## TASK DESCRIPTION
Reproduce each of the entries below word for word, omitting the pictures.

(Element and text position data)
§
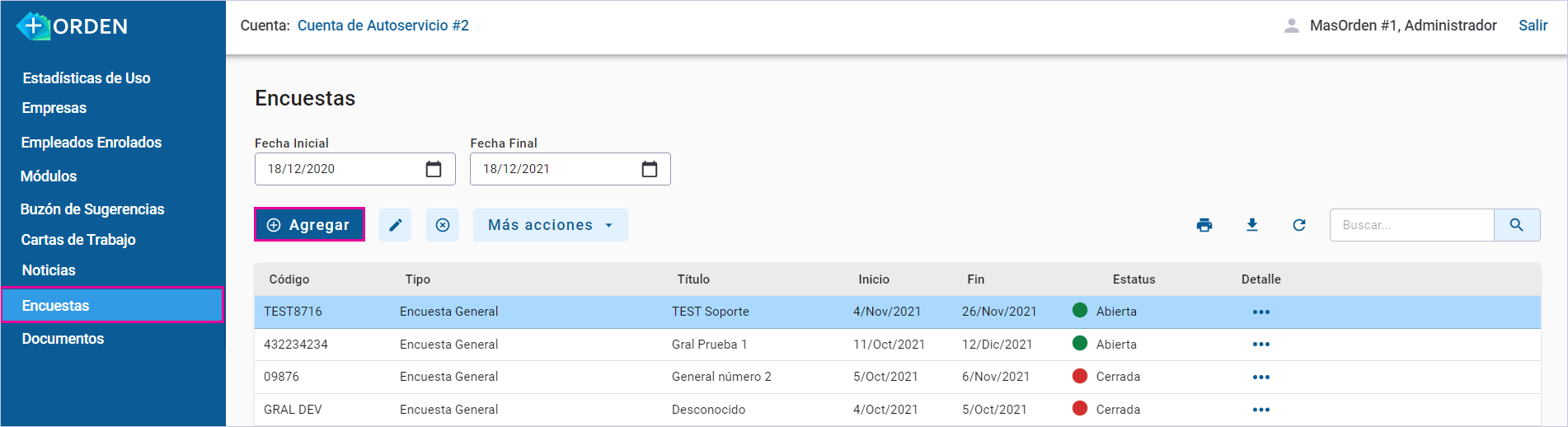The height and width of the screenshot is (427, 1568).
Task: Click the download icon
Action: 1251,225
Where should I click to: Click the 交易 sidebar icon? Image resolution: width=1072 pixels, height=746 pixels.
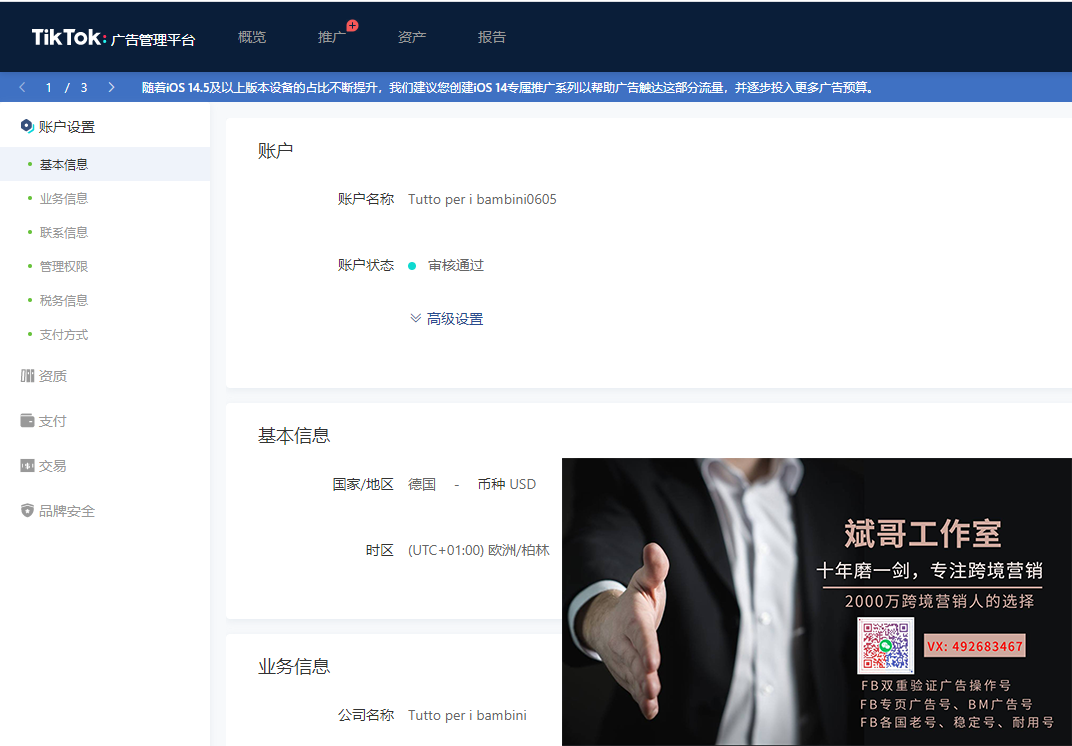(27, 466)
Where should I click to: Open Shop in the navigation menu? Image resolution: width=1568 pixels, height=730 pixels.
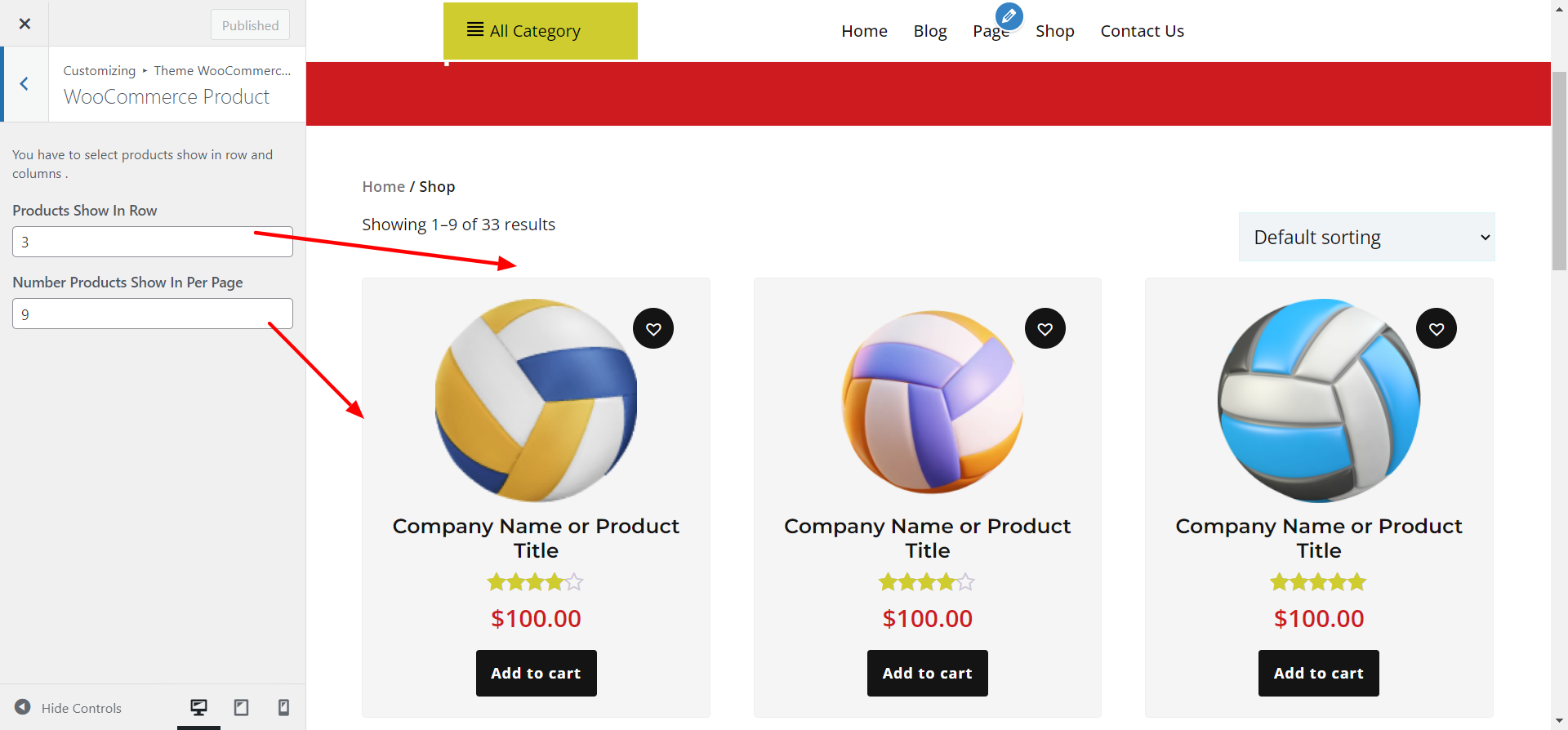1054,31
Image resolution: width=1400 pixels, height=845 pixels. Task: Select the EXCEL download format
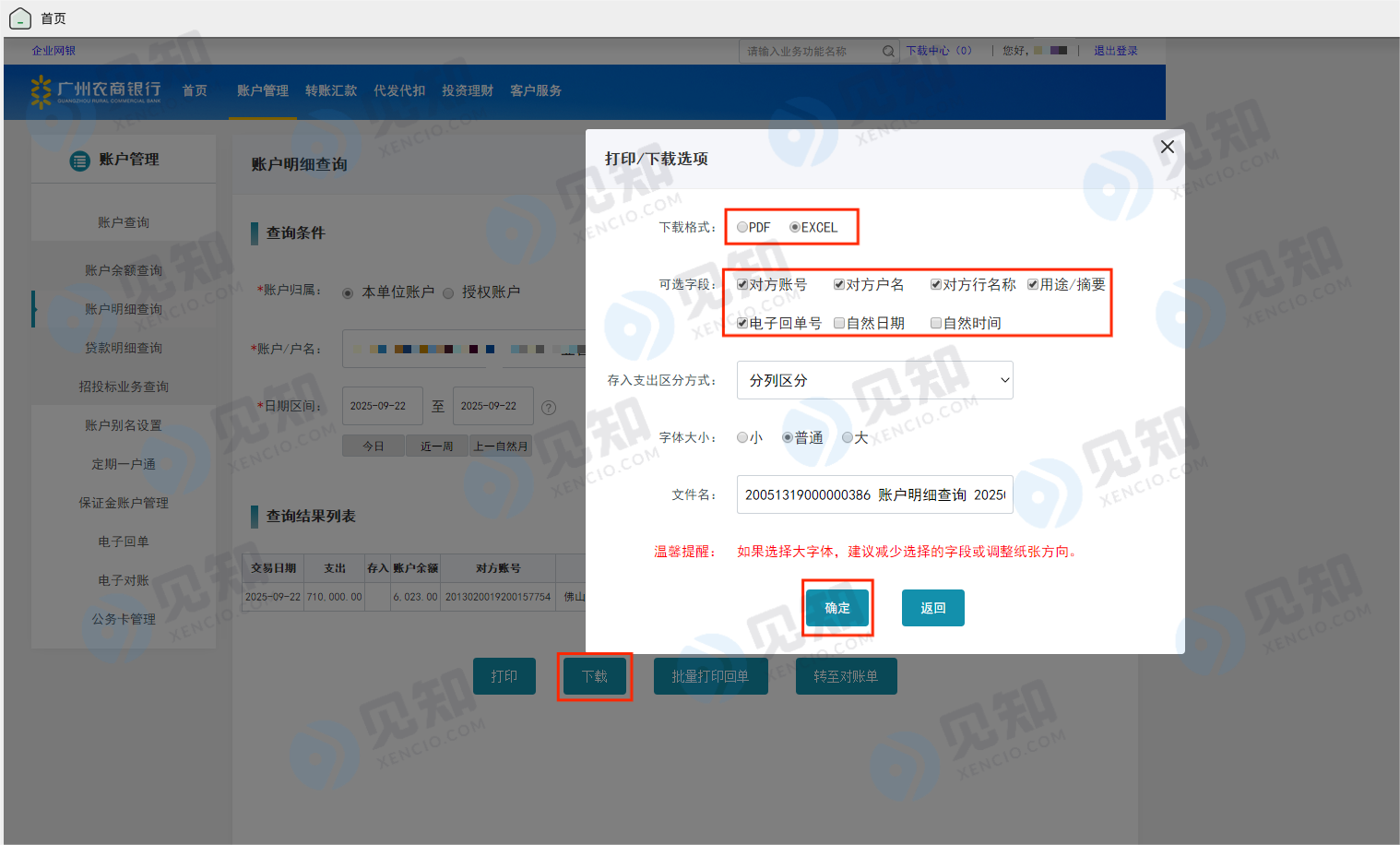(795, 228)
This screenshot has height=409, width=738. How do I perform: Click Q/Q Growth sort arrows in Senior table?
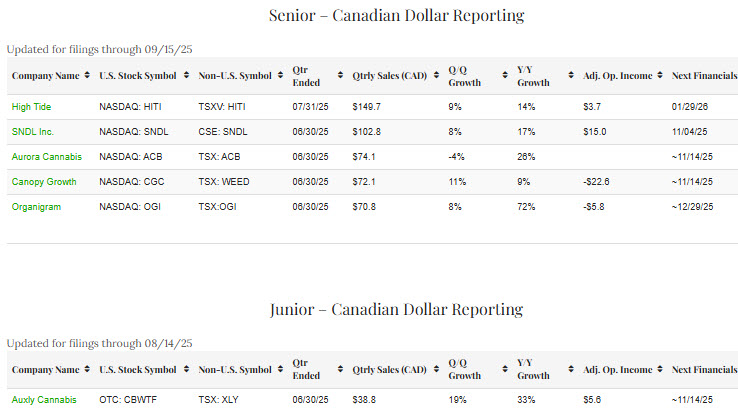click(503, 76)
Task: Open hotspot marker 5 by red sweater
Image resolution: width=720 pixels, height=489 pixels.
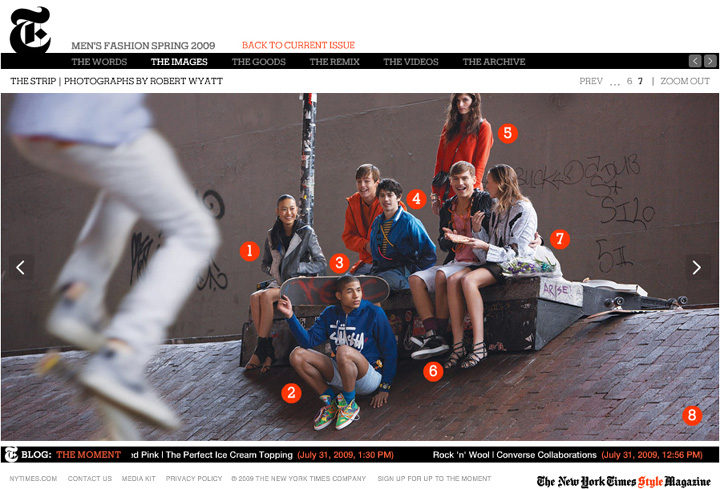Action: (507, 133)
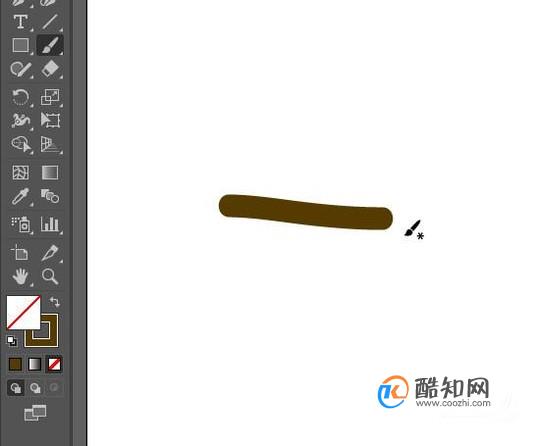The width and height of the screenshot is (538, 446).
Task: Open the Change Screen Mode button
Action: click(x=35, y=413)
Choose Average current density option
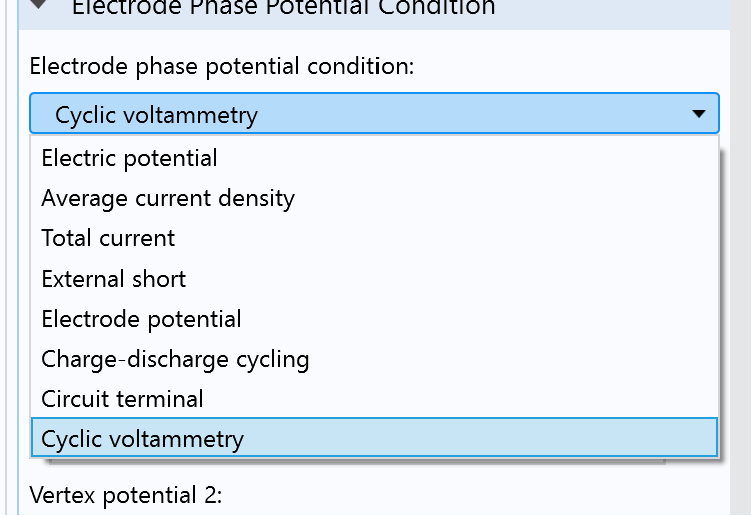 pyautogui.click(x=168, y=198)
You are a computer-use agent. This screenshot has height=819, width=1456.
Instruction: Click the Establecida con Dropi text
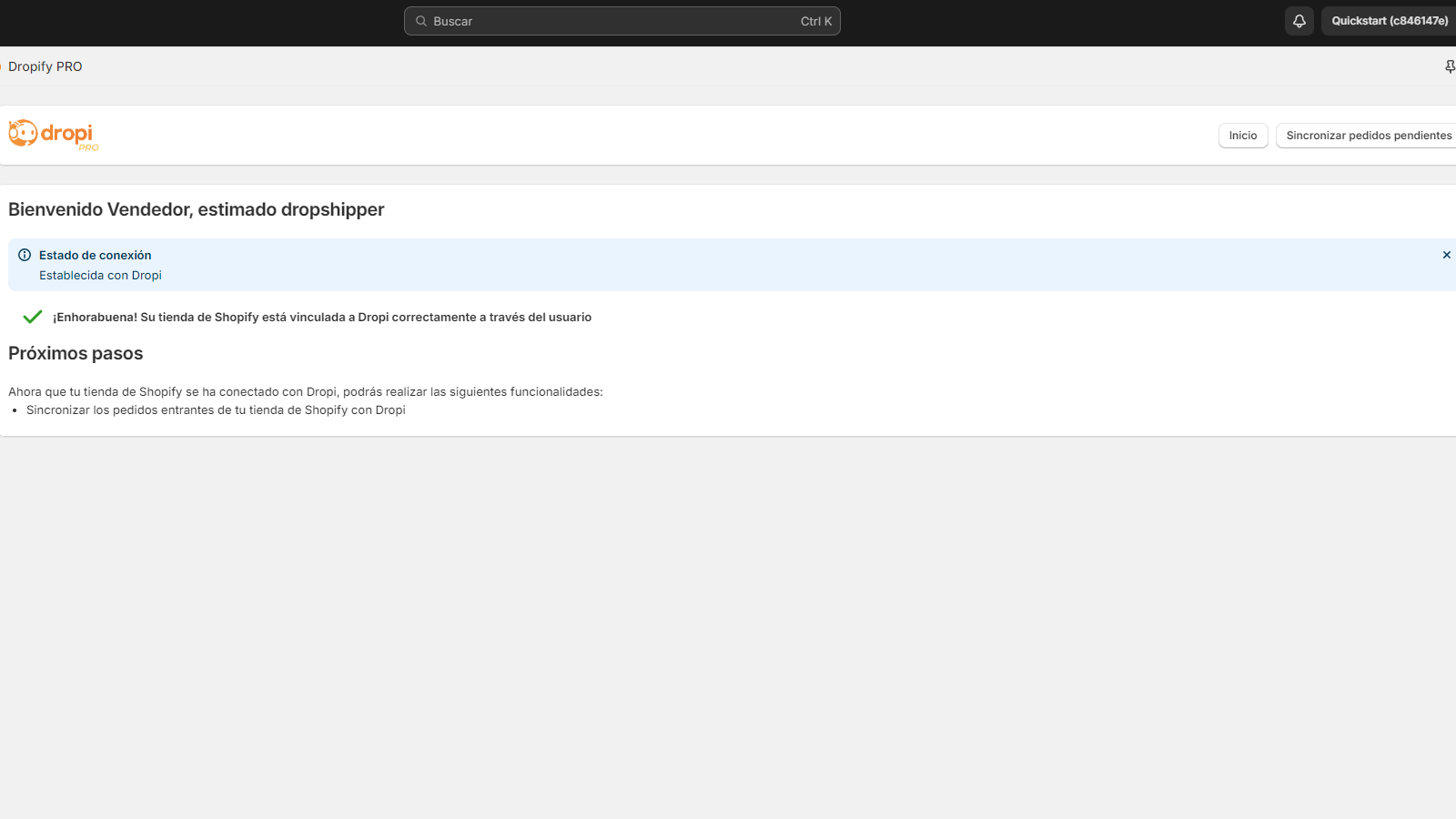100,275
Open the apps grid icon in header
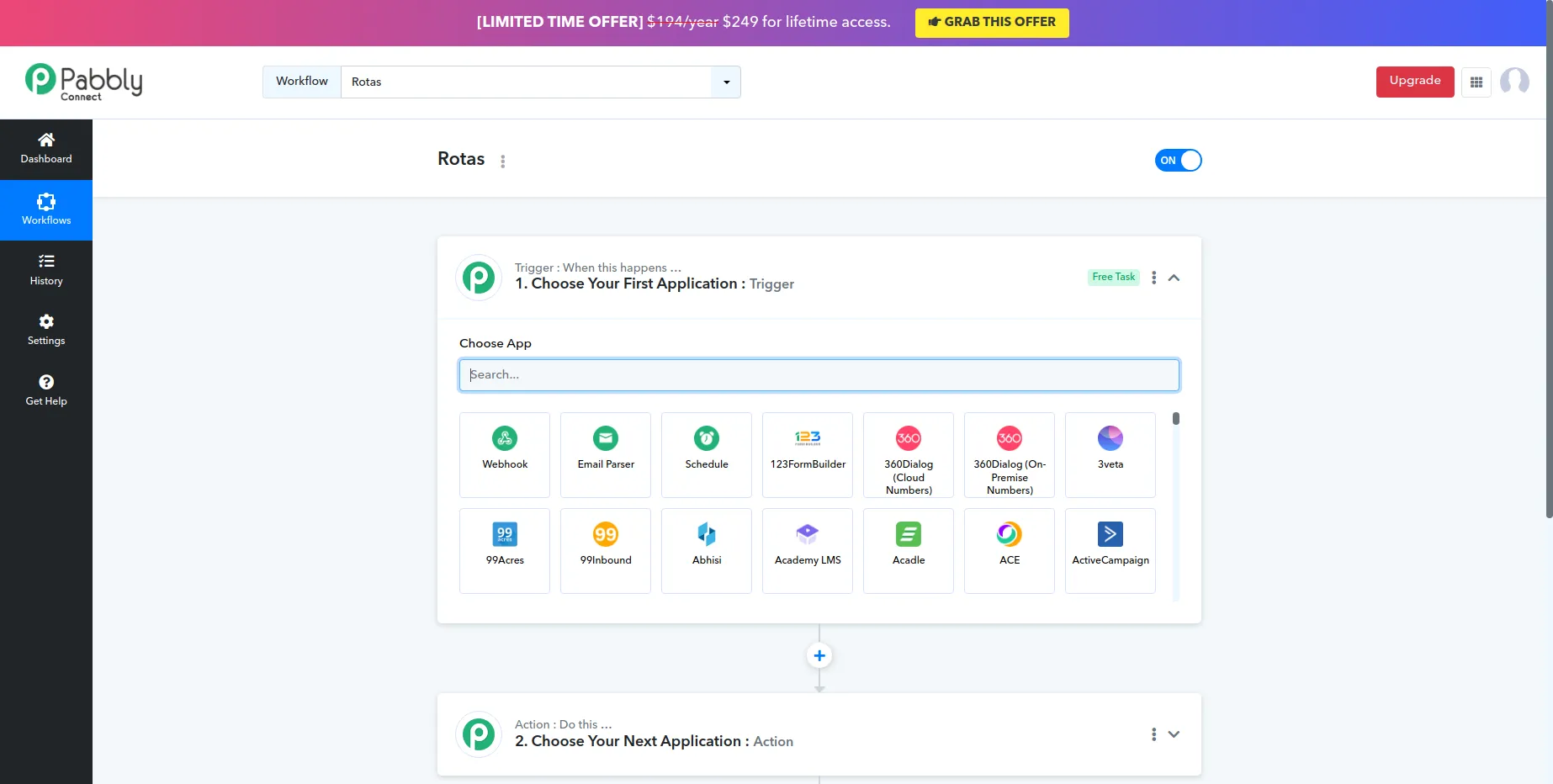The image size is (1553, 784). click(x=1476, y=82)
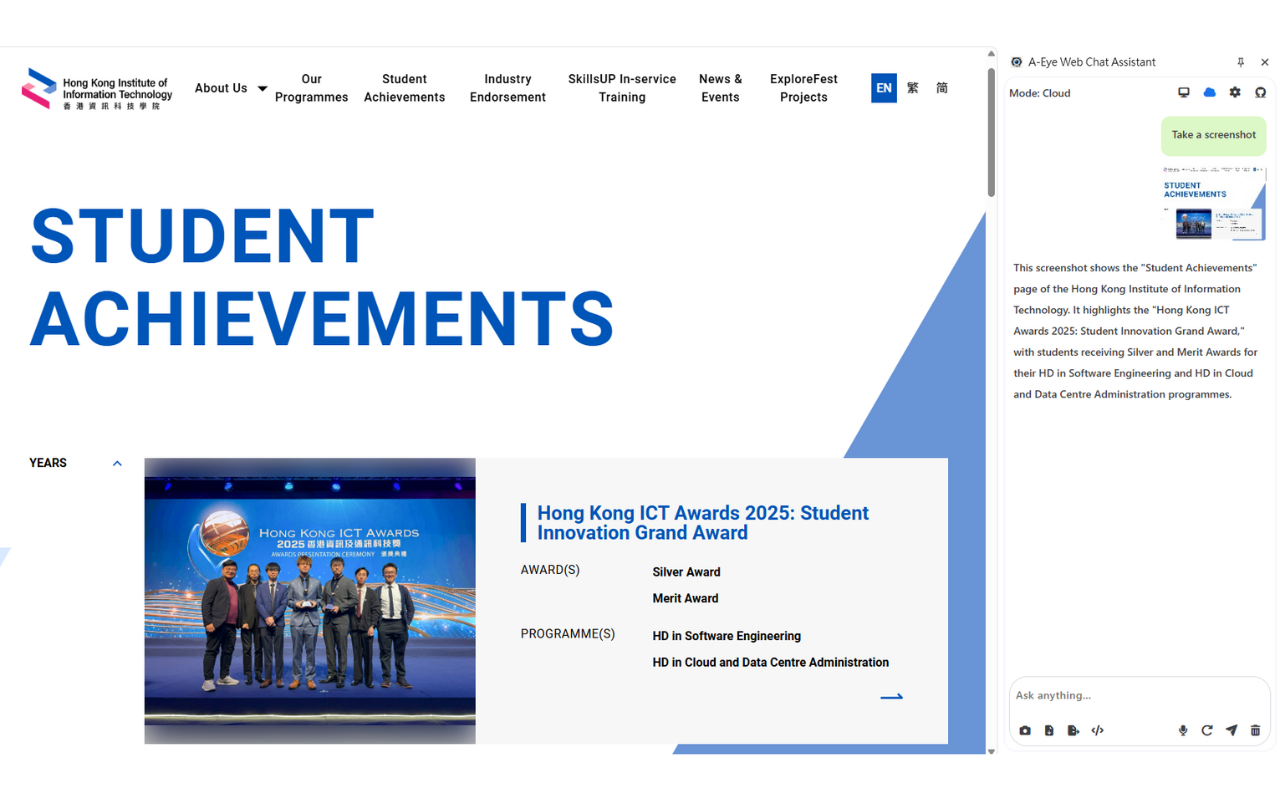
§
## TASK SOLUTION
The height and width of the screenshot is (427, 1568).
Task: Click the download icon
Action: 1251,225
Where should I click to: Click the 交易 sidebar icon? Image resolution: width=1072 pixels, height=746 pixels.
(27, 466)
Where should I click to: Open Shop in the navigation menu? Image resolution: width=1568 pixels, height=730 pixels.
1054,31
Image resolution: width=1400 pixels, height=845 pixels. Task: Select the EXCEL download format
(795, 228)
This screenshot has height=409, width=738. How do I perform: Click Q/Q Growth sort arrows in Senior table?
click(503, 76)
Task: Open hotspot marker 5 by red sweater
Image resolution: width=720 pixels, height=489 pixels.
Action: (507, 133)
The width and height of the screenshot is (538, 446).
Task: Open the Change Screen Mode button
Action: click(x=35, y=413)
Choose Average current density option
 pyautogui.click(x=168, y=198)
You are a computer-use agent. This screenshot has height=819, width=1456.
Instruction: Click the Establecida con Dropi text
100,275
Open the apps grid icon in header
The image size is (1553, 784). click(x=1476, y=82)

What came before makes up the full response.